____ 読解用抜粋
ひとつは最初からいた烏天狗で、背中に翼があり、これを使って空を飛びました。近世になって現れるのが大天狗で、こちらは恰幅もよく人間的に描かれるようになります。そして、帯刀し錫杖を持ち、身なりも立派です。大天狗が誕生したのは、戦国時代のことのようです。
狩野永納の「本朝画史』には、鞍馬寺所蔵の鞍馬大僧正坊図について、次のように述べています。
「(大)天狗の形は元信始めてかき出せる故、さる記もあんなるにや。(中略)太平記に、天狗の事を金の鳶などいへる事も見えたれば、古は多く天狗の顔を、鳥の如く嘴を大きく画きしなるべし、今俗人が小天拘といへる形これなり。仮面には胡徳楽のおもて、鼻大なり。また王の鼻とて神社にあるは、猿田彦の面にて、此の面、今の作りざまは天狗の仮面なり」
意訳変換しておくと
「(大)天狗の姿は(狩野)元信が始めて描き出したものである。(中略)
太平記に、天狗のことを「金の鳶」と記したものもあるので、古くは多く天狗の顔を、烏のように嘴を大きく描いていたようである。世間で「小天拘」と呼ばれているのがこれにあたる。大天狗の仮面では胡人の顔立ちのように、鼻が大きい。また「王の鼻」と呼ばれた面が神社にあるは、猿田彦のことである。この今の猿田彦の面は、天狗の仮面と同じ姿になっている」
ここからは次のようなことが分かります。
①大天狗像は狩野元信(1476~1559)が考え出した新タイプの天狗であること
②古くは烏のように嘴が大きく描かれていて、これが「小天狗」だったこと
③大天狗の姿は、猿田彦と混淆していること
狩野元信の描いた僧正坊を見てみましょう

天狗 鞍馬大僧正坊図

左に立つ少年が義経になります。義経の守護神のように描かれています。これが最初に登場した大天狗になるようです。頭巾をつけ、金剛杖を持ち、白髪をたくわえた鼻高の天狗です。何より目立つのは背中の立派な翼です。それでは、団扇はとみると・・・・ありません。確かに羽根があるのなら団扇はなくとも飛べますので、不用と云えばその方が合理的です。羽根のある大天狗に団扇はいらないはずです。ところが「大天狗像」と入れてネット検索すると出てくる写真のほとんどは「羽根 + 団扇」の両方を持っています。これをどう考えればいいのでしょうか?
天狗 大天狗

  これは、後ほど考えることにして、ここでは大天狗の登場の意味を確認しておきます。
________
____ 表示情報
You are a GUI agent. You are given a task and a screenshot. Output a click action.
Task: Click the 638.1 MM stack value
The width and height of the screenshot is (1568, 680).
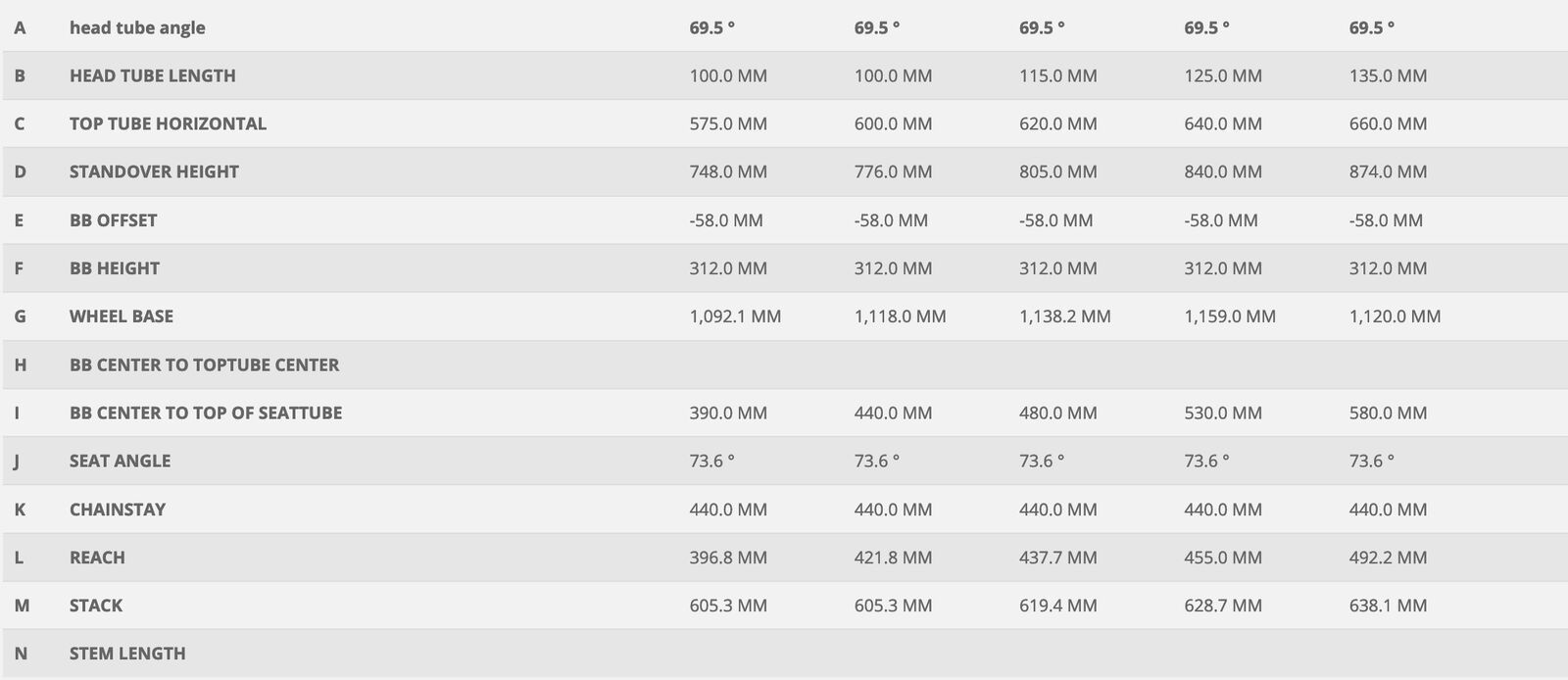[1388, 606]
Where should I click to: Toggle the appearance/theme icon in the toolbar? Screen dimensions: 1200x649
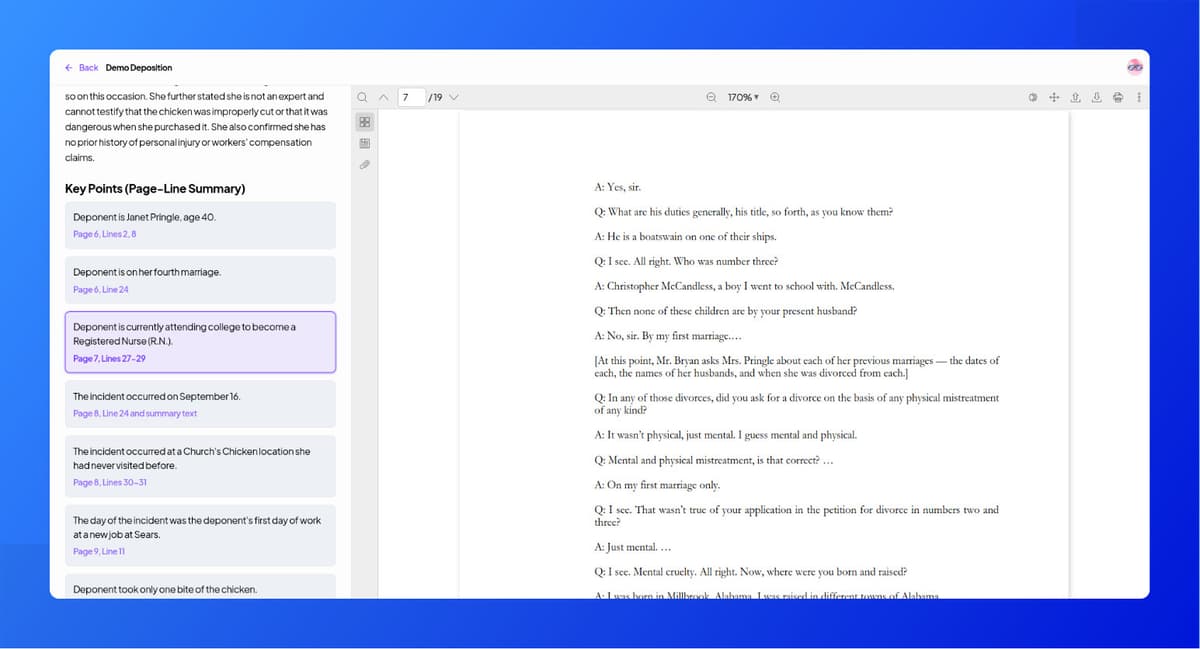[1031, 97]
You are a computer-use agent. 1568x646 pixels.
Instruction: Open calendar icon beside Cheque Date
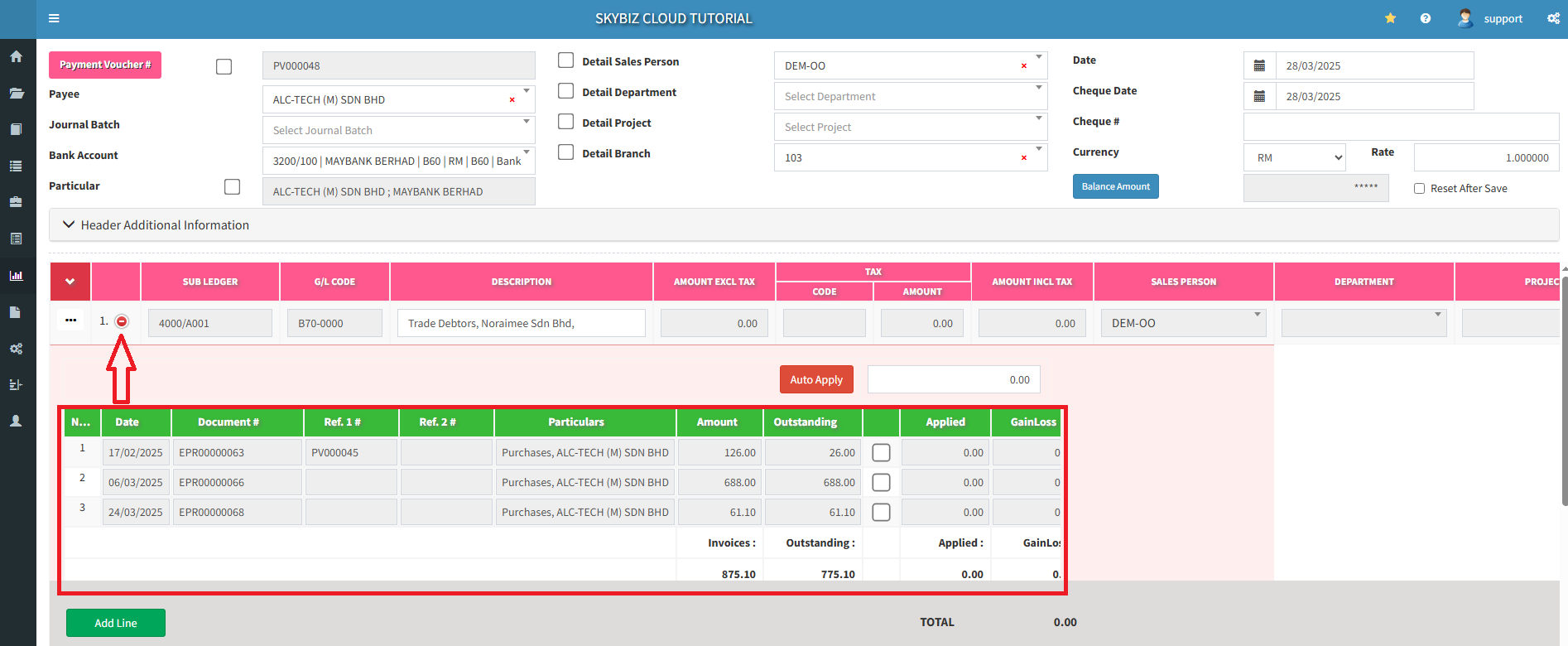(x=1259, y=96)
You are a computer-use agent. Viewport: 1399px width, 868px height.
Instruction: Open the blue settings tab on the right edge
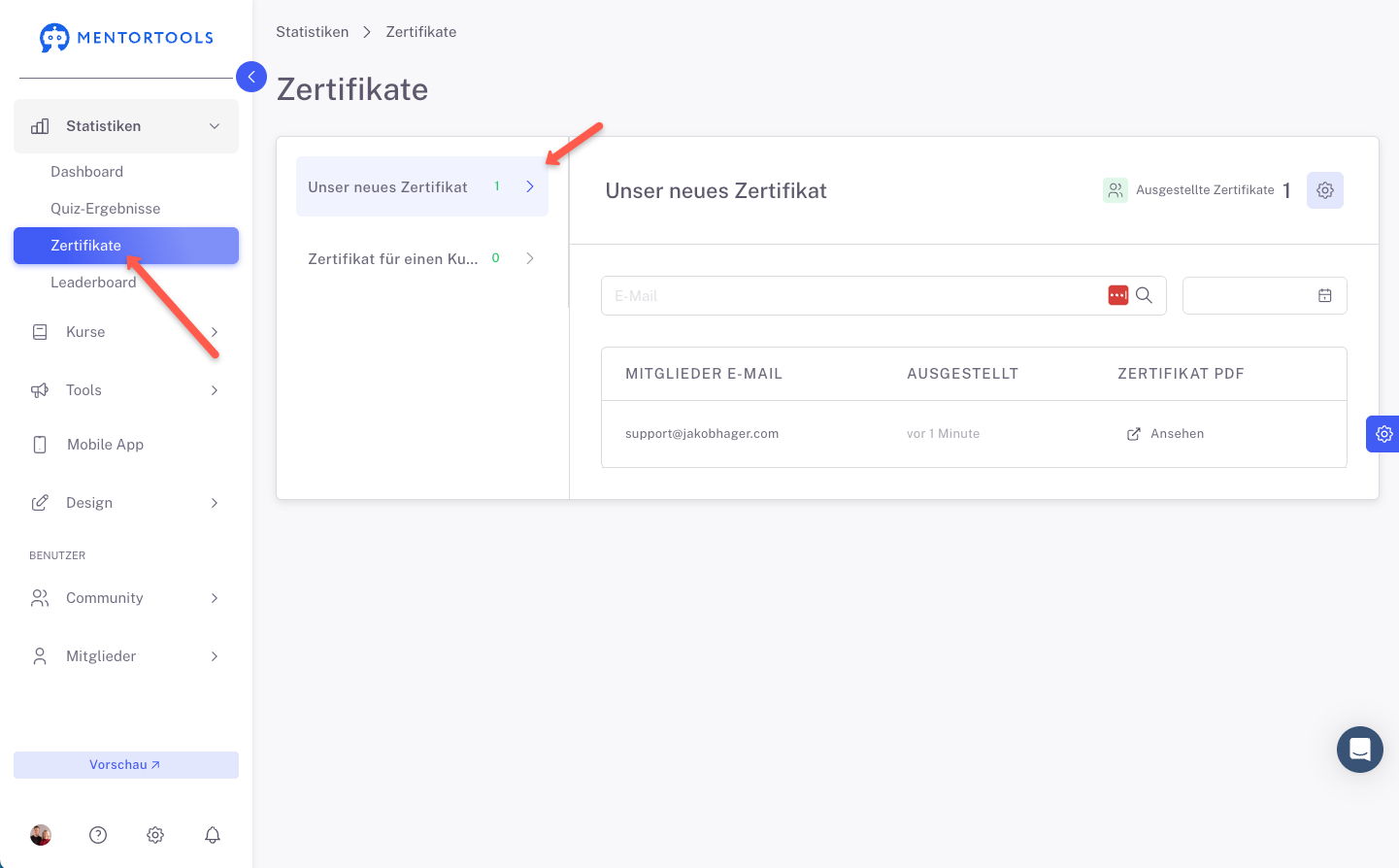[x=1382, y=434]
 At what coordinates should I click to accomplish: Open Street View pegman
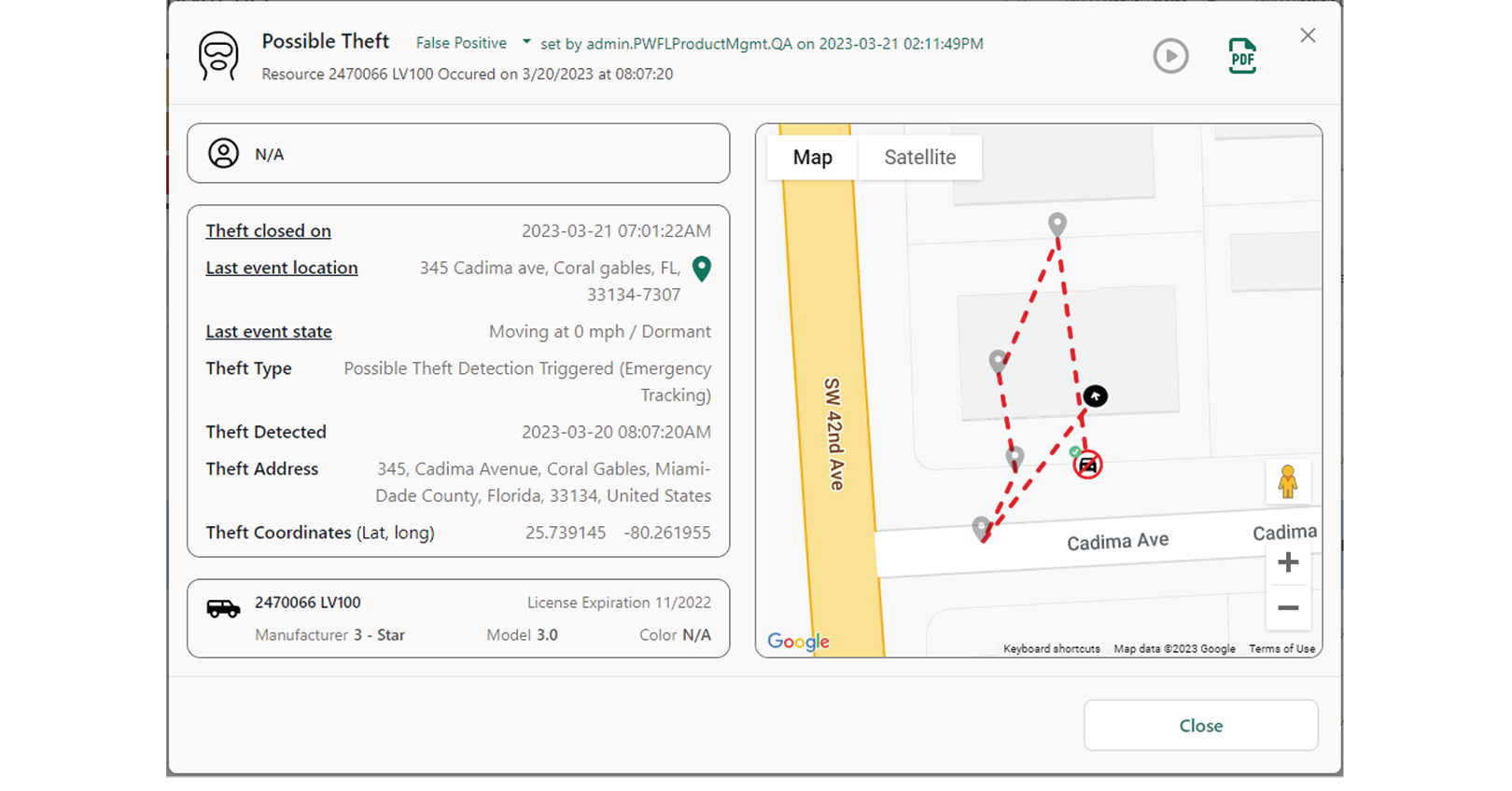click(x=1288, y=481)
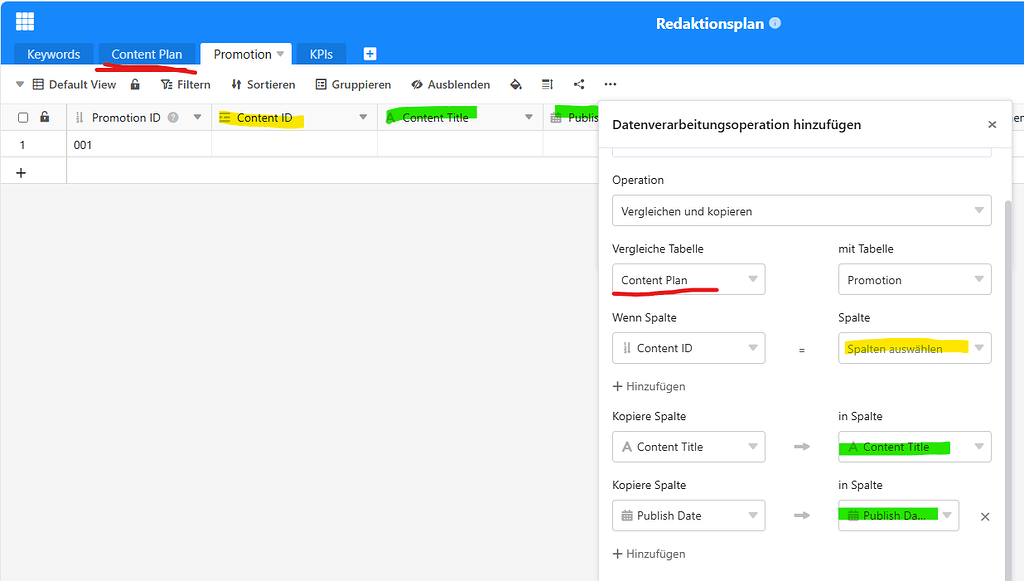Click the lock icon beside Default View
1024x581 pixels.
click(x=135, y=85)
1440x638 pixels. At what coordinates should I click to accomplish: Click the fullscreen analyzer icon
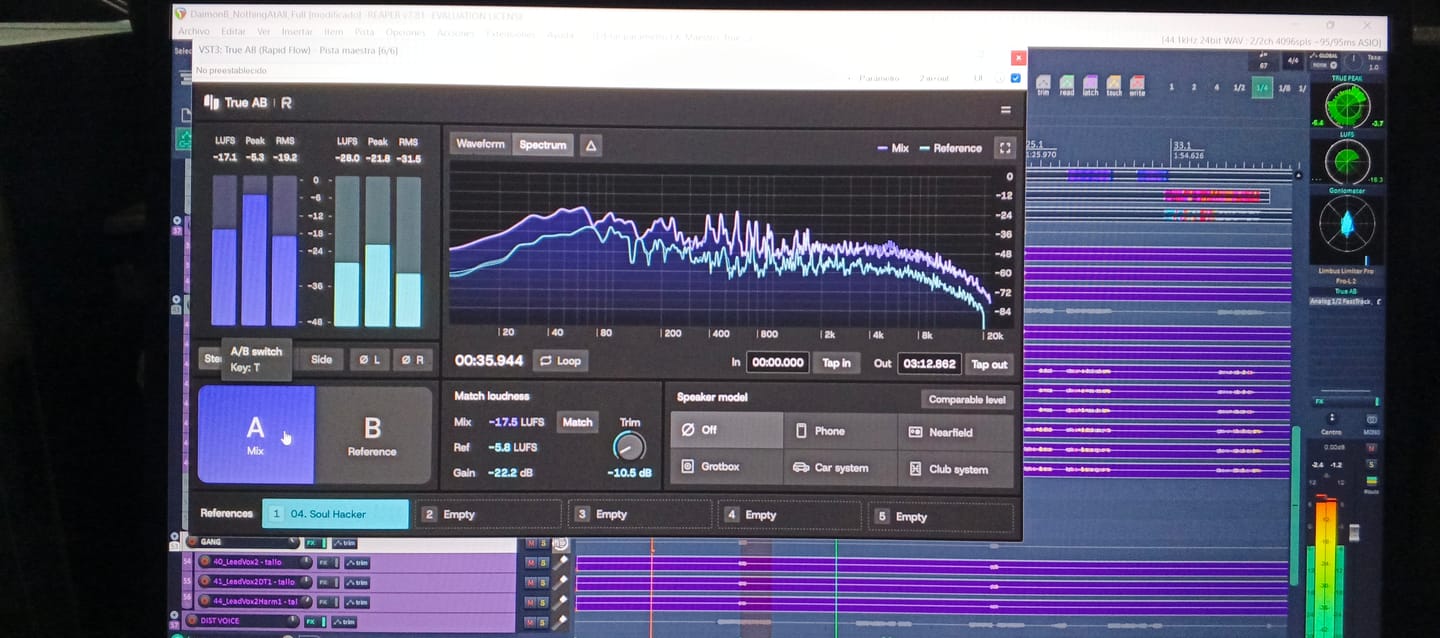(1005, 148)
________
◆ **課題一覧**:
#1 抜粋で「ここからは次のようなことが分かります」の後に番号付きで挙げられている事柄を、すべて書き出してください。
#2 抜粋のうち、「ひとつは最初からいた烏天狗で」を含む語句から始めて「の作りざまは天狗の仮面なり」」で終わる部分を、一字も変えずに出力してください。

◆ **解答**:
#1
①大天狗像は狩野元信(1476~1559)が考え出した新タイプの天狗であること
②古くは烏のように嘴が大きく描かれていて、これが「小天狗」だったこと
③大天狗の姿は、猿田彦と混淆していること

#2
ひとつは最初からいた烏天狗で、背中に翼があり、これを使って空を飛びました。近世になって現れるのが大天狗で、こちらは恰幅もよく人間的に描かれるようになります。そして、帯刀し錫杖を持ち、身なりも立派です。大天狗が誕生したのは、戦国時代のことのようです。
狩野永納の「本朝画史』には、鞍馬寺所蔵の鞍馬大僧正坊図について、次のように述べています。
「(大)天狗の形は元信始めてかき出せる故、さる記もあんなるにや。(中略)太平記に、天狗の事を金の鳶などいへる事も見えたれば、古は多く天狗の顔を、鳥の如く嘴を大きく画きしなるべし、今俗人が小天拘といへる形これなり。仮面には胡徳楽のおもて、鼻大なり。また王の鼻とて神社にあるは、猿田彦の面にて、此の面、今の作りざまは天狗の仮面なり」